Afin de pouvoir assoir leur pouvoir sur les peuples égyptiens, les rois de Napata (Soudan) ont besoin du soutient du clergé local et plus précisément du clergé d'Amon, situé à Thèbes. En effet, la capitale des rois de Napata étant située loin des terres égyptiennes, les souverains ont besoin d'établir des ponts entre eux et les territoires conquis qu'il contrôlent totalement ou partiellement. Lors de sa campagne militaire vers le nord, Piânkhy passe donc à Thèbes pour participer aux fêtes associées à Amon, montrant ainsi un geste de fidélité à la ville et à son dieu. C'est donc pour s'assurer du soutien du puissant clergé d'Amon que les rois de Napata s'appuis sur la Divine Adoratrice, épouse officielle du dieu Amon, afin de pouvoir étendre leur influence politique sur l'Égypte. Le Sphinx de Chépénoupet II représente la fille du Piânkhy. Elle occupa durant plusieurs décennies la position de Divine Adoratrice d'Amon; une des charges les plus importantes du clergé thébain et exclusivement occupée par des femmes de la maison royale. Chépépnoupet II succéda à une fille du roi Kachta. Les divines adoratrices jouent un rôle important dans le fonctionnement du culte. Elles sont en effet les représentantes des souveraines dans la ville religieuse de Thèbes. La Divine Adoratrice a pour mission de revigorer l'énergie créatrice d'Amon. Les successions se fond par adoption, la Divine Adoratrice en charge choisi alors une princesse de sang royale qui sera élevée pour lui succéder. 

Sphinx de Chépénoupet II
Granit noir, 46cm x 83cm
Musée égyptien de Berlin 
Trouvé dans le lac sacré du temple d'Amon à Karnak 

La dernière salle de l'exposition présente une découverte archéologique récente (2003) à Doukki Gel, voisine de Kerma, capitale du Royaume de Kouch. Doukki Gel présente les caractéristiques essentielles d'une cité ou prédomine des structurent architecturales mêlant influences soudanaises et africaine puis plus tard des traces d'égyptianisation de plus en plus présente. C'est durant la 25 ème dynastie que ce mélange sera le plus intense; des sanctuaires "à l'égyptienne" sont aménagées mais en parallèle des structures typiquement soudanaise sont réalisées. Mais la cité sera ravagée en l'an 3 par Psammétique II (-593) lors d'une campagne menée par lui-même au Soudan. Le Groupe de statues découvertes à Doukki Gel représente Taharqa (la plus grande), Anlemani, Tanouétamani, Senkamanisken et Aspelta. Cinq des statues représentent des souverains vêtus à la mode napatéenne avec la calotte de tissus et le double uraeus. Ces sculptures furent détruites lors la campagne de Psammétique II. Par la suite, ces fragments furent minutieusement enterrés dans une cachette prévue à cet effet. On suppose que de nombreuses feuilles dorées recouvraient ces statues. L'exposition ne présent pas les originaux, conservés au musée de Kerma, mais des copies 3D en sable de quartz, plâtre, résine et chaux. Les parties peintes en doré sont celles qui accueillaient surement des feuilles d'or. 
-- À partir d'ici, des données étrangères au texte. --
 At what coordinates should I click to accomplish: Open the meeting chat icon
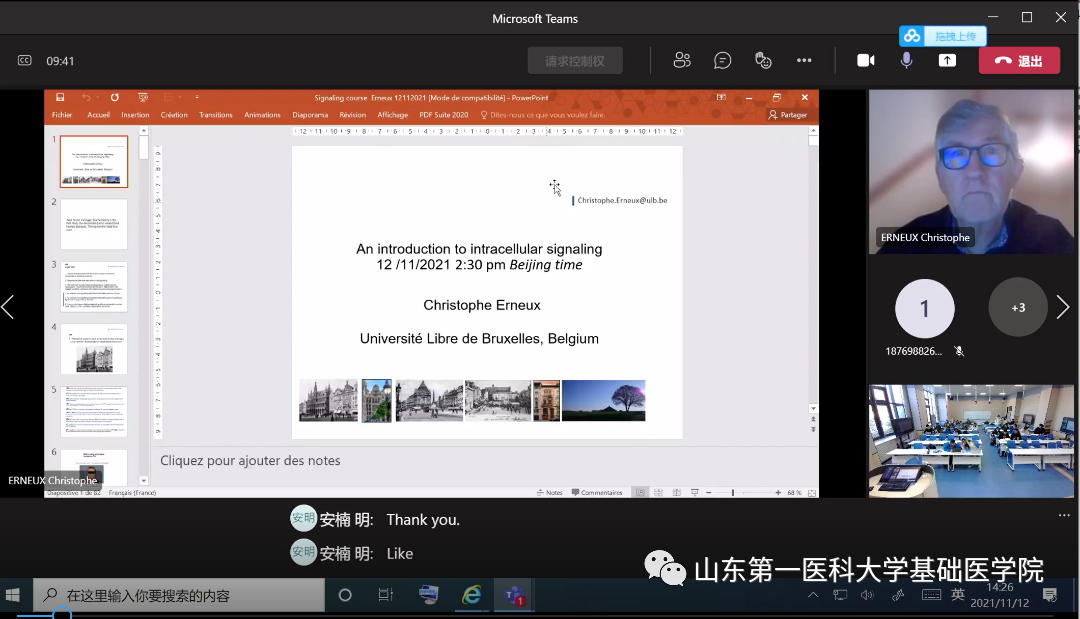pos(723,60)
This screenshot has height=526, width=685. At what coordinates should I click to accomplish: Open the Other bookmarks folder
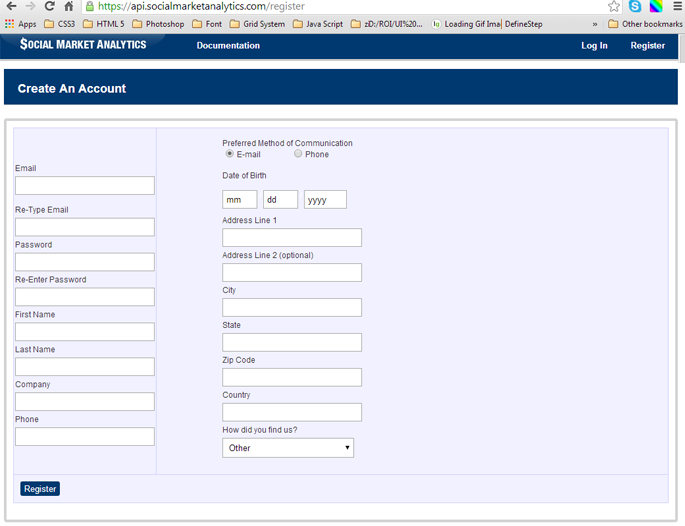644,24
Groupe de statuettes découvertes à Doukki Gel
Période nabatéenne
Granite
Originaux conservés au musée archéologique de Kerma (Soudan)
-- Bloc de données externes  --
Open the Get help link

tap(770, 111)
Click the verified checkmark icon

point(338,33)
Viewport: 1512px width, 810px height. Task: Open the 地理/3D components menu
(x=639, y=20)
J'ai vraiment trouvé cette exposition incroyable : pouvoir se plonger au sein de l'histoire d'un royaume et de sa production artistique est une chose vraiment existante. Ce que j'ai beaucoup apprécié, est le cadre alliant l'Égypte à un autre royaume, celui de Kouch; montrant ainsi les liens que pouvaient avoir l'Égypte avec d'autre royaume. Mais également les obstacles que le pays pouvait affronter, notamment autour du Nil. L'un des thèmes majeurs développé dans cette exposition est l'iconographie concernant l'image que les égyptiens se faisait des étrangers. Il est donc très important de s'intéresser aussi bien à l'histoire qu'aux détails des oeuvres. Mais dans l'ensemble; je trouve que cette exposition retranscrit merveilleusement bien les liens qui unissaient en bien et en mal ces deux pays d'Afrique du nord. 
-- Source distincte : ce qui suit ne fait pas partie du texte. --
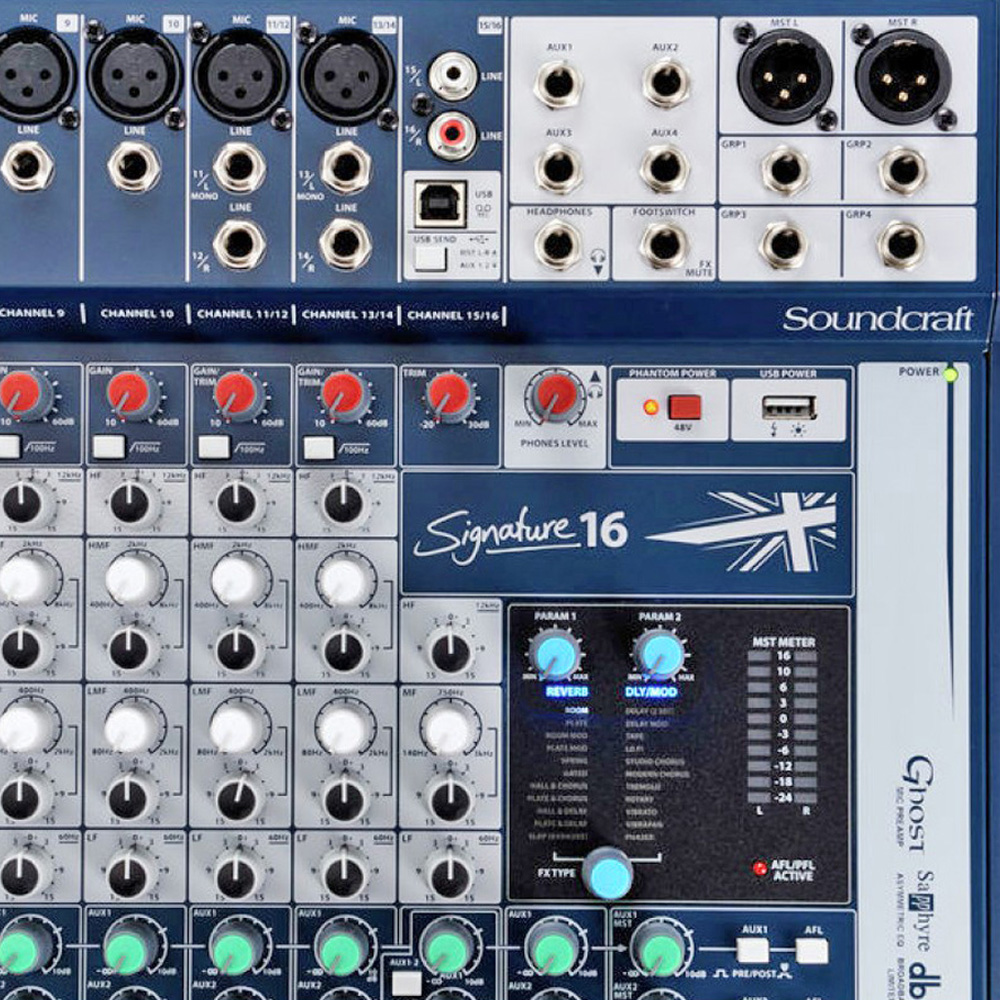Image resolution: width=1000 pixels, height=1000 pixels.
Task: Click the GRP3 output jack
Action: (784, 246)
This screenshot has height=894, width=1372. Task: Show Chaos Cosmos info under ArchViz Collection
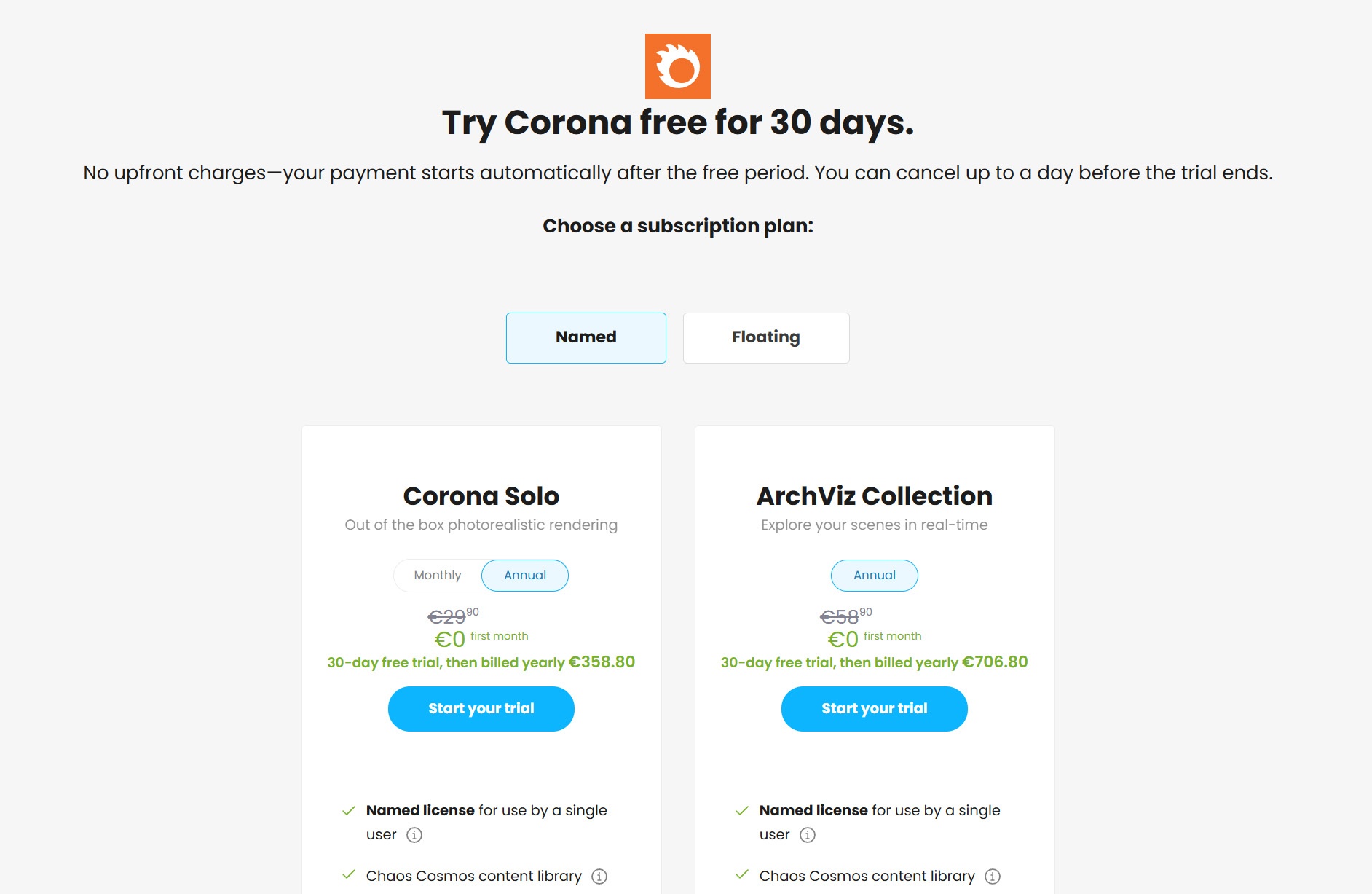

Pour informations, sachez que l'exposition dure environ 1h30. Comme toujours il est préférable de réserver un ligne un créneaux horaire afin de ne pas avoir à faire la queue le jour de votre visite. L'exposition est accessible par le hall napoléon dont vous pouvez accéder par la grande pyramide, par les Tuileries ou encore par une sortie reliant le carrousel au métro (Palais Royal - Musée du Louvre). Le tarif normal est à 17€ mais prenez le temps de bien vérifier si vous êtes éligible aux catégories à tarifs réduit ou gratuites (elles sont nombreuses!). De plus, si vous souhaitez poursuivre votre visite au sein des collections permanentes du Musée du Louvre, quelque oeuvre de cette période nabatéenne se trouve en salle 643 du Musée. 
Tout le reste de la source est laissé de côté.